→ Problem description: If a line of the data below holds the string "Given", copy it.

→ Exercise materials:
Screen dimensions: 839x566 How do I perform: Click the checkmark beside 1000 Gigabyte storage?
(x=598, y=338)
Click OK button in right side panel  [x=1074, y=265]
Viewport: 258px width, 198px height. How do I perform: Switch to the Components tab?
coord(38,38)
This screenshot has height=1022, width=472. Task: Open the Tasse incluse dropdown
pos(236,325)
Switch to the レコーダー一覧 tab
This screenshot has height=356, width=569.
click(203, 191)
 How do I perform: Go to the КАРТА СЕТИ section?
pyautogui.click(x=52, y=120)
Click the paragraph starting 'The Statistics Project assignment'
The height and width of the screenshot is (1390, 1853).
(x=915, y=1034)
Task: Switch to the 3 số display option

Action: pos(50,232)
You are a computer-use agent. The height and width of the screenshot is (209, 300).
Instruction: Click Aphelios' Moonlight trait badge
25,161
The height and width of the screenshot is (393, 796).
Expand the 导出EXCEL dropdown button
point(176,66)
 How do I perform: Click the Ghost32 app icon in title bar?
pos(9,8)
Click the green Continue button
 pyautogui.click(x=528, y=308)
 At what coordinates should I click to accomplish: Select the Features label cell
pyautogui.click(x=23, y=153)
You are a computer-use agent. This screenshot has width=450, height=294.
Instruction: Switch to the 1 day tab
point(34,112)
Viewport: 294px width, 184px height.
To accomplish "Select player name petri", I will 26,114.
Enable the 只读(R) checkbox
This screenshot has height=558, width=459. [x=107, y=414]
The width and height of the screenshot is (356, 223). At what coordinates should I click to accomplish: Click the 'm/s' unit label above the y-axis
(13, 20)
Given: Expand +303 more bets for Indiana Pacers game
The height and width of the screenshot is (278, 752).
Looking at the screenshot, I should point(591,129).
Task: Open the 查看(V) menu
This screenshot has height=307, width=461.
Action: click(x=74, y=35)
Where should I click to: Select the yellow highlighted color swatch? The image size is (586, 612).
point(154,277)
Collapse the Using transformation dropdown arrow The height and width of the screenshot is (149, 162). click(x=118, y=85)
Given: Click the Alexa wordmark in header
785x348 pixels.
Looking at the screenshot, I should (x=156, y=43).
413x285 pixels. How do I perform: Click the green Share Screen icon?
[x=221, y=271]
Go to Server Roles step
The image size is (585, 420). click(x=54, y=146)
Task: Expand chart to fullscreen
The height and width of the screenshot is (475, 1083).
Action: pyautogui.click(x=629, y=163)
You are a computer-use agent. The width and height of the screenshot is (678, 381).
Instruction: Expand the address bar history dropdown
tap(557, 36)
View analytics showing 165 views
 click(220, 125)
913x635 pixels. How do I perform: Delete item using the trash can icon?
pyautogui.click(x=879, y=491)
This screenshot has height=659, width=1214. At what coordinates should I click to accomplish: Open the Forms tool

→ Written solution:
Given: Expand +303 more bets for Indiana Pacers game
Given: Click the Alexa wordmark in header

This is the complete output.